But though Charles made no attempt, and apparently had no desire, to reduce all the laws of his subjects to one common denominator, he had schemes for improving, and even to some extent harmonising, the several national codes which he found in existence. But these schemes were only imperfectly realised. As Einhard says, “After his assumption of the imperial title, as he perceived that many things were lacking in the laws of his people (for the Franks have two systems of law, in many places very diverse from one another), he thought to add those things which were wanting, to reconcile discrepancies, and to correct what was bad and ill expressed. But of all this naught was accomplished by him, save that he added a few chapters, and those imperfect ones, to the laws [of the Salians, Ripuarians, and Bavarians]. All the legal customs, however, that were not already written, of the various nations under his dominion, he caused to be taken down and committed to writing.”
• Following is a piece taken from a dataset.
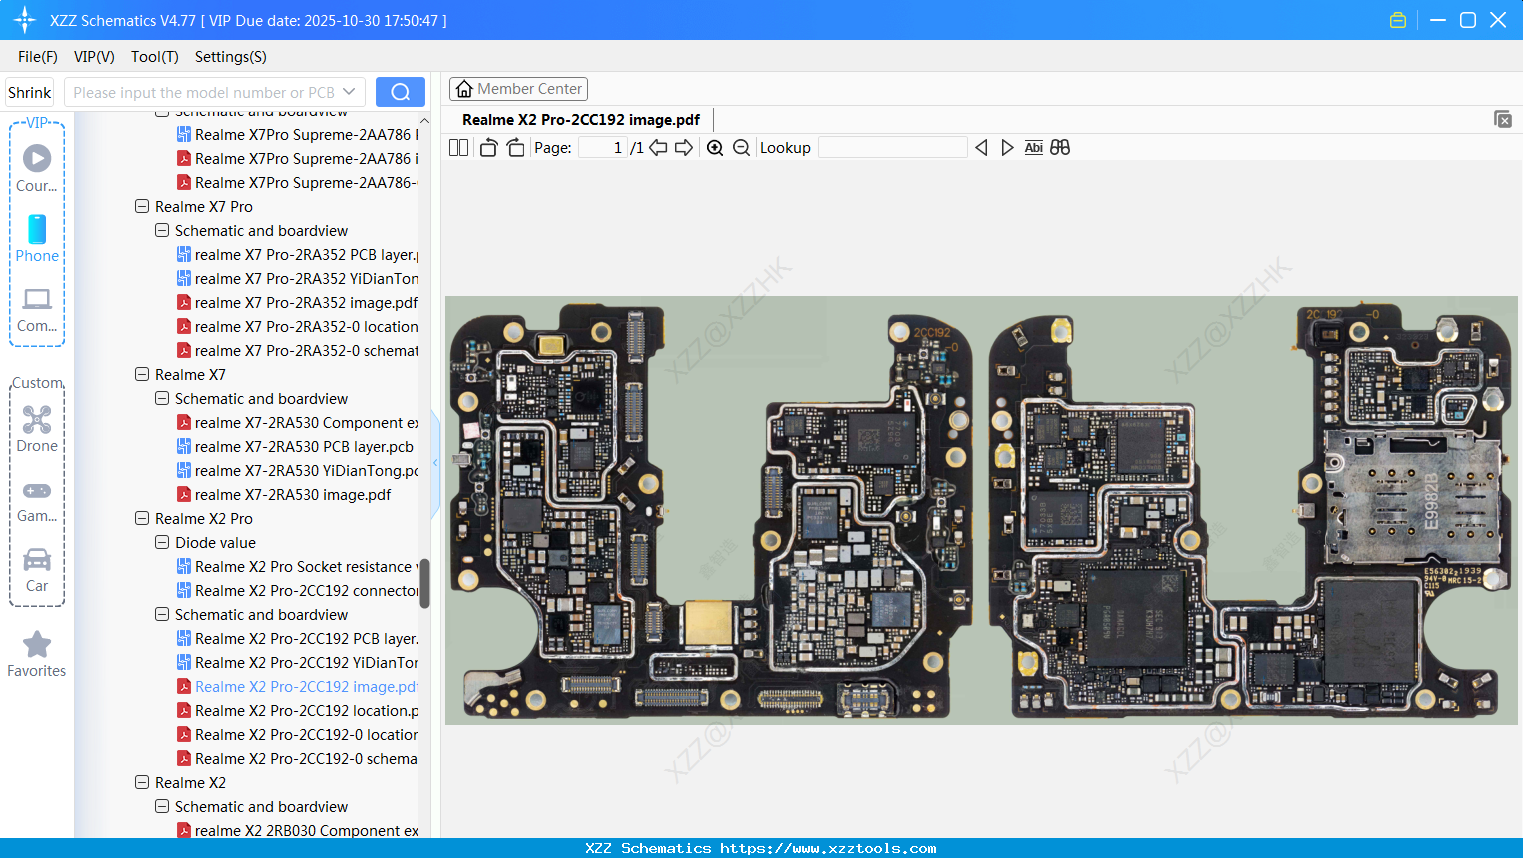Toggle the Abi match-case option

pyautogui.click(x=1033, y=148)
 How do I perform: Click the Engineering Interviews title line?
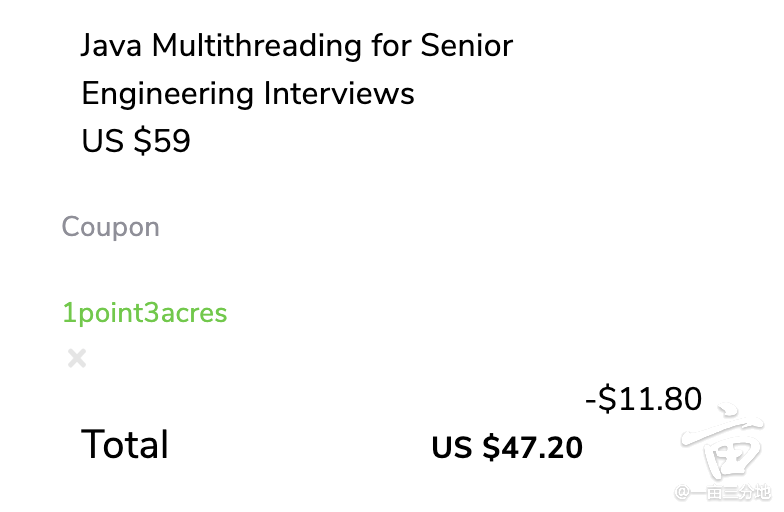point(248,94)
While Charles’s new legislation was in general of an enlightened and civilised character, a modern reader is surprised and pained by the prominence which he gives, or allows, to those barbarous and superstitious modes of determining doubtful causes — wager of battle, ordeal by the cross, and ordeal by the hot ploughshares. As to the first of these especially, the language of the Capitularies seems to show a retrogression from the wise distrust of that manner of arriving at truth expressed half a century earlier by the Lombard king Liutprand.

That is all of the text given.